SYSTEM Cited by 1 source
LMCache¶
Overview¶
LMCache (github.com/LMCache/LMCache) is an open-source KV-cache layer for LLM-serving engines that provides cluster-wide prefix / KV reuse across nodes and across inference engines. When paired with transport + persistence substrates like Mooncake Transfer Engine / Mooncake Store, LMCache extends vLLM-style PagedAttention KV cache beyond a single node.
Cloudflare Workers AI uses LMCache (or alternatively SGLang HiCache) as the software layer that exposes the cluster-shared cache to the serving engine: "When paired with LMCache or SGLang HiCache, the cache is shared across all nodes in the cluster, allowing a prefill node to identify and re-use a cache from a previous request that was originally pre-filled on a different node." (Source: sources/2026-04-16-cloudflare-building-the-foundation-for-running-extra-large-language-models)
Role in the Workers AI stack¶
The layer split in Workers AI's multi-GPU / multi-node serving:
| Layer | Component | Role |
|---|---|---|
| Serving engine | Infire / vLLM / SGLang | per-replica forward-pass execution, per-replica KV management |
| Cross-node cache layer | LMCache / SGLang HiCache | lookup and share KV across replicas |
| Transport | Mooncake Transfer Engine | RDMA KV block transfer |
| Persistence | Mooncake Store | NVMe cold tier |
Without a cache layer like LMCache, a prefill node has no mechanism to discover that another node previously pre-filled the same prefix — the cross-node sharing window is invisible. LMCache exposes the lookup + policy API that turns per-node KV pools into a cluster-wide hit surface.
Consequence: session-aware routing becomes optional within a cluster¶
"This eliminates the need for session aware routing within a cluster and allows us to load balance the traffic much more evenly."
With LMCache (+ Mooncake) in place, two same-prefix requests can land on different nodes and still hit shared cache — so the load balancer is free to optimise for node load, not session affinity. x-session-affinity hints still matter across clusters / regions, but not within.
Related primitives¶
- KV cache — what's being shared.
- Mooncake Transfer Engine — paired RDMA transport.
- Mooncake Store — paired NVMe cold tier.
- SGLang HiCache — sibling cache layer; the Cloudflare post names LMCache or SGLang HiCache as options.
- vLLM PagedAttention — the per-node KV-cache management LMCache extends cluster-wide.
Caveats¶
- Post mentions LMCache only in passing — no numbers, no integration detail, no per-lookup latency characterisation.

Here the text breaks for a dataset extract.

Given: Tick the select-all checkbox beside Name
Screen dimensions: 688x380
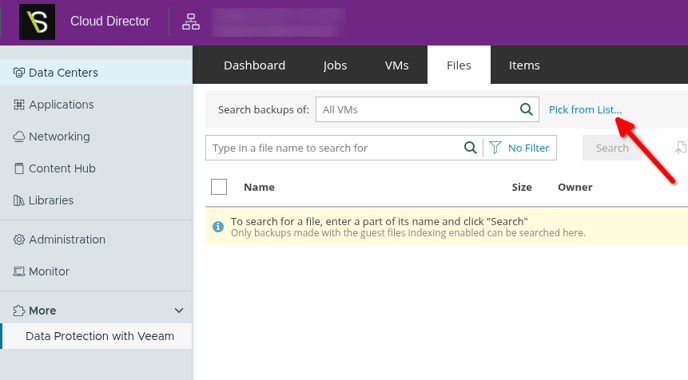Looking at the screenshot, I should pyautogui.click(x=219, y=187).
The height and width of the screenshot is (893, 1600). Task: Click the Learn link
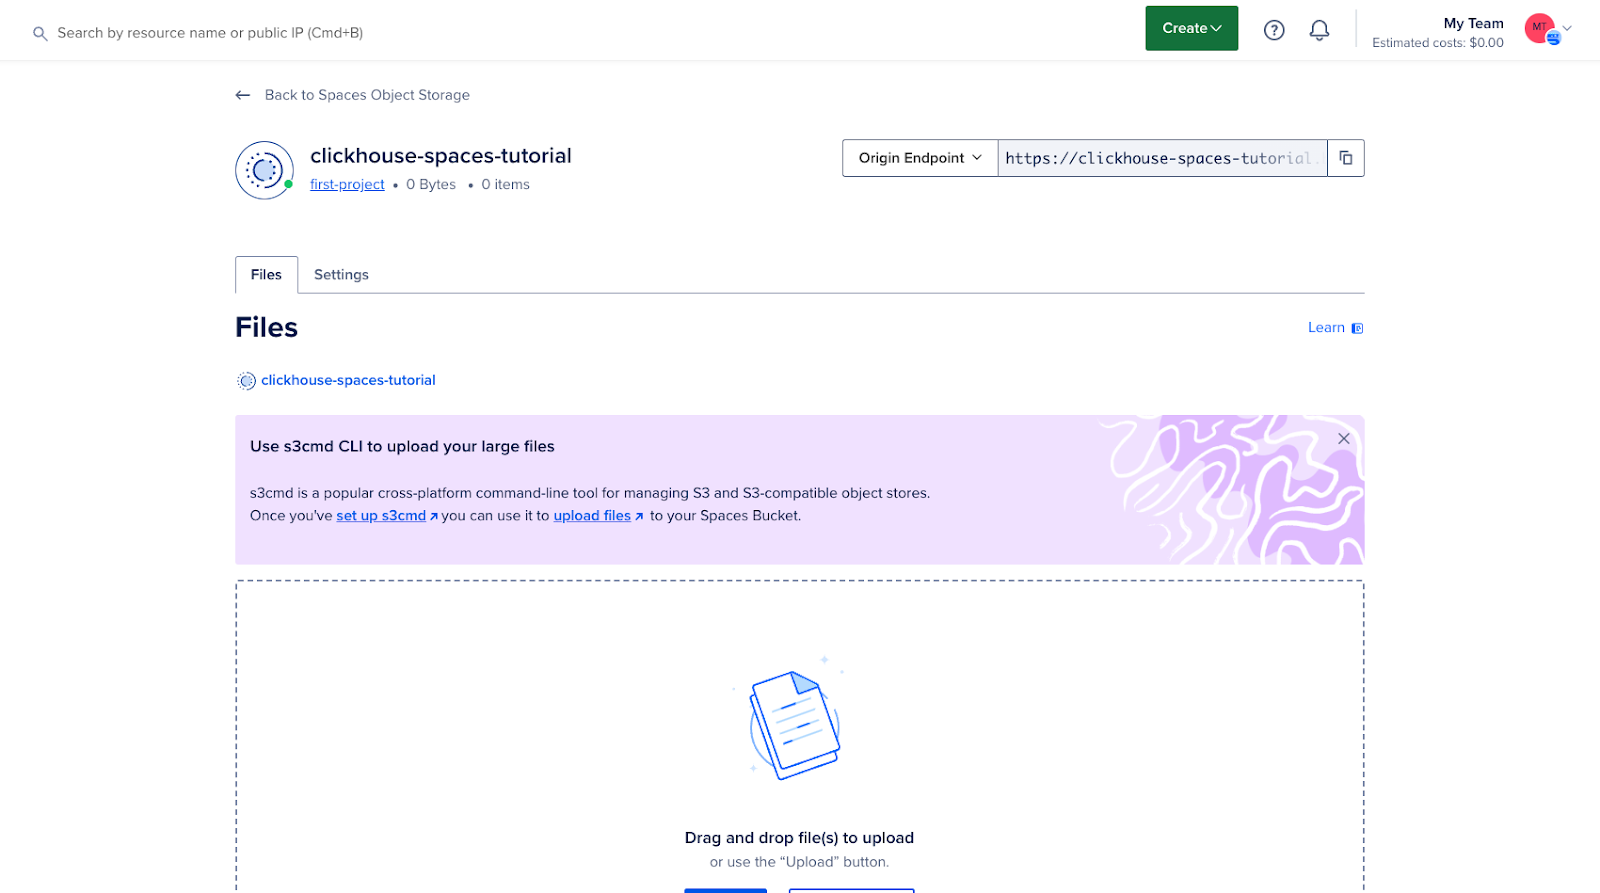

- No disclosure of which option Cloudflare chose — LMCache vs SGLang HiCache — or whether both are in use on different paths.
- Eviction policy / capacity / consistency model not discussed for the cluster-wide view.
Seen in¶
- sources/2026-04-16-cloudflare-building-the-foundation-for-running-extra-large-language-models — named (with SGLang HiCache as alternative) as the software layer that exposes cluster-wide shared KV cache to the serving engine.